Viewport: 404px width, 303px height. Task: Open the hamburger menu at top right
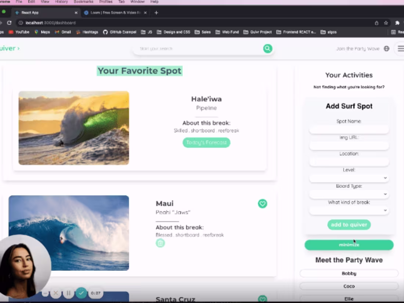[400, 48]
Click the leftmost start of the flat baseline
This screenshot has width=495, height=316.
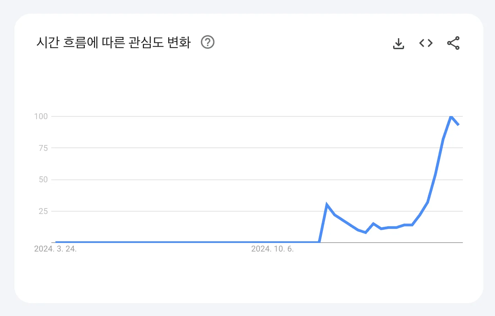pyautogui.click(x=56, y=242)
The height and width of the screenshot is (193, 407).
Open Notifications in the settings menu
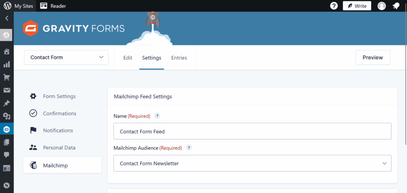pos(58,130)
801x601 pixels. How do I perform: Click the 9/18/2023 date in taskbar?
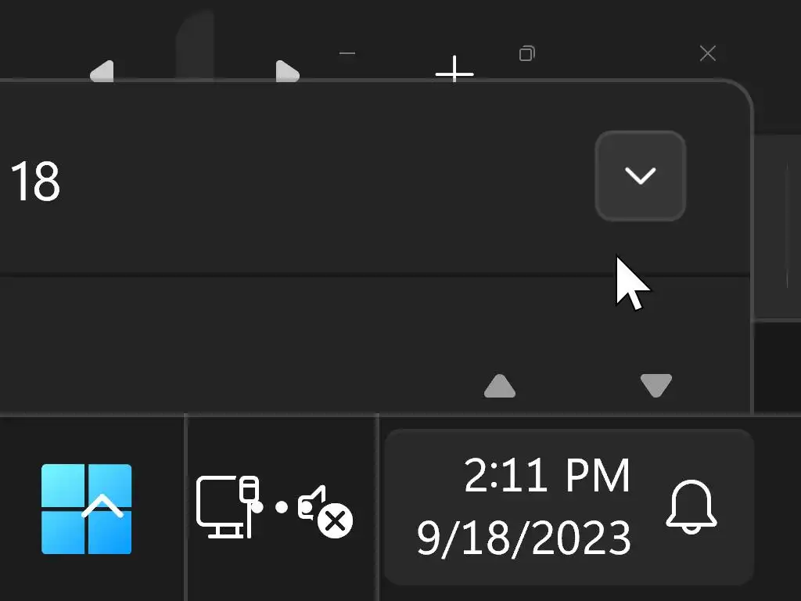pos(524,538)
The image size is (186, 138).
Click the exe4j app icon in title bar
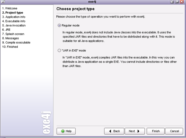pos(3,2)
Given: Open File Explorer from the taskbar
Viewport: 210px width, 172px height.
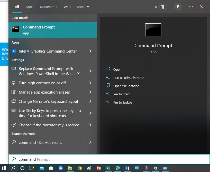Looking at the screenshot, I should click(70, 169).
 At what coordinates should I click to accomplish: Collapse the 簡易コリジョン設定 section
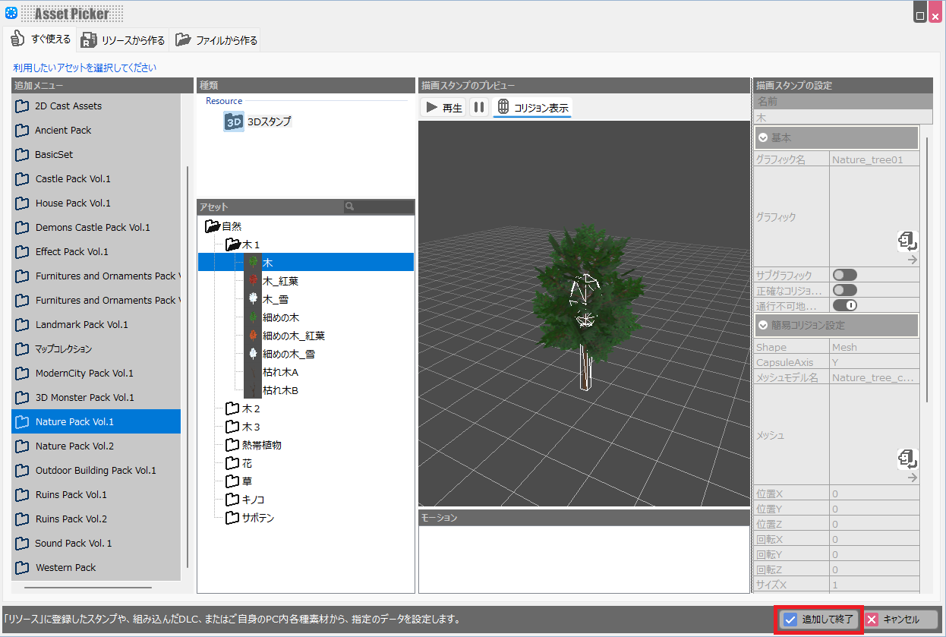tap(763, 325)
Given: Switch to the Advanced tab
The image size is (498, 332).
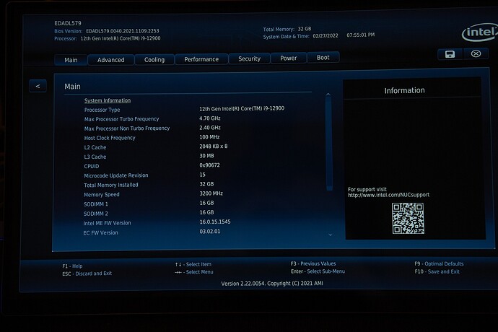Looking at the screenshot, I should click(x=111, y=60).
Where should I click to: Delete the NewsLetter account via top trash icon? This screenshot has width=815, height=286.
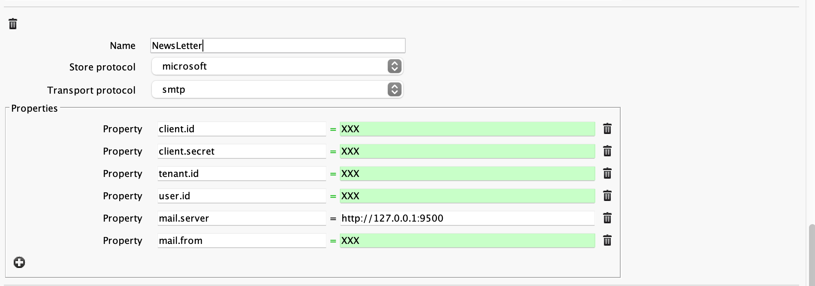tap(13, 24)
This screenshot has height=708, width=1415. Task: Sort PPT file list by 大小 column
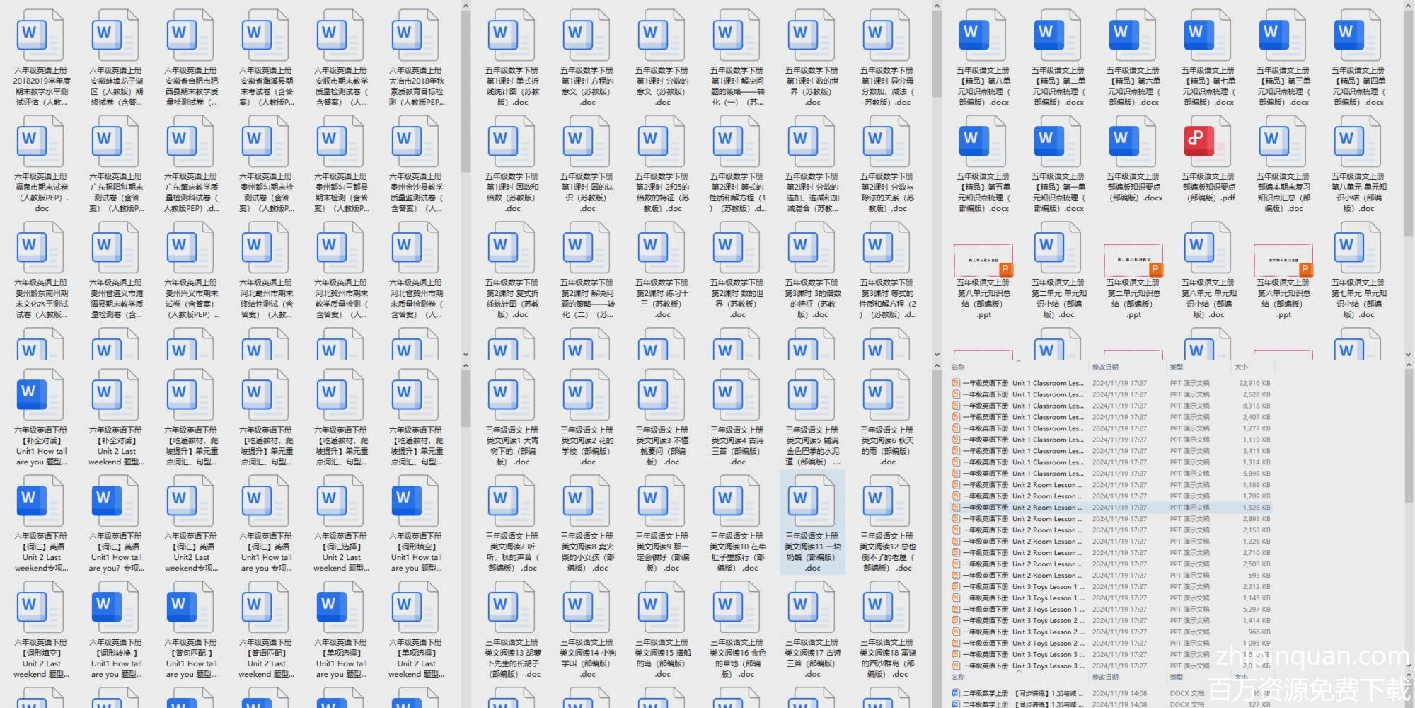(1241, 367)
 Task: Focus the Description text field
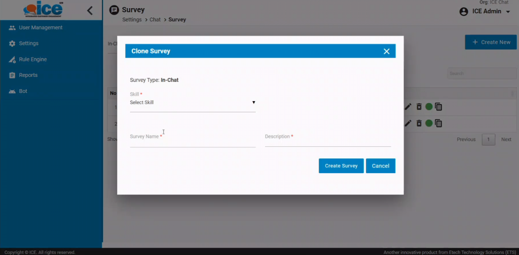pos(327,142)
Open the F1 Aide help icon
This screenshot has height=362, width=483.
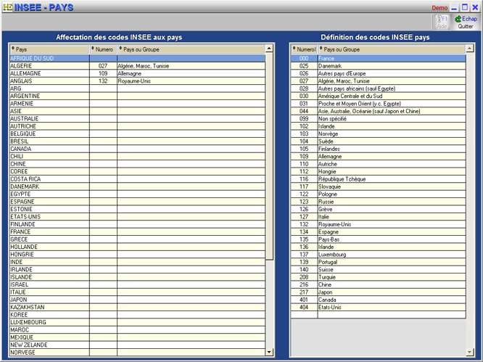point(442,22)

====

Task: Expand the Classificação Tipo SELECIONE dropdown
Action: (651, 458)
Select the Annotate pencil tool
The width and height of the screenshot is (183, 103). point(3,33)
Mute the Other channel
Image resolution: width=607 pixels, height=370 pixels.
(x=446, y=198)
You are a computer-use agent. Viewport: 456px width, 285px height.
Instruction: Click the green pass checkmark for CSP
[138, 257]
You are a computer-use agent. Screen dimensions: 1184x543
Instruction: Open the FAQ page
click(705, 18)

====

__Task__
For the string "agent", find every line of the material that contains it, and copy each one.

__Response__
You are a computer-use agent. Viewport: 456px width, 285px height.
You are a computer-use agent. Screen dimensions: 1184x543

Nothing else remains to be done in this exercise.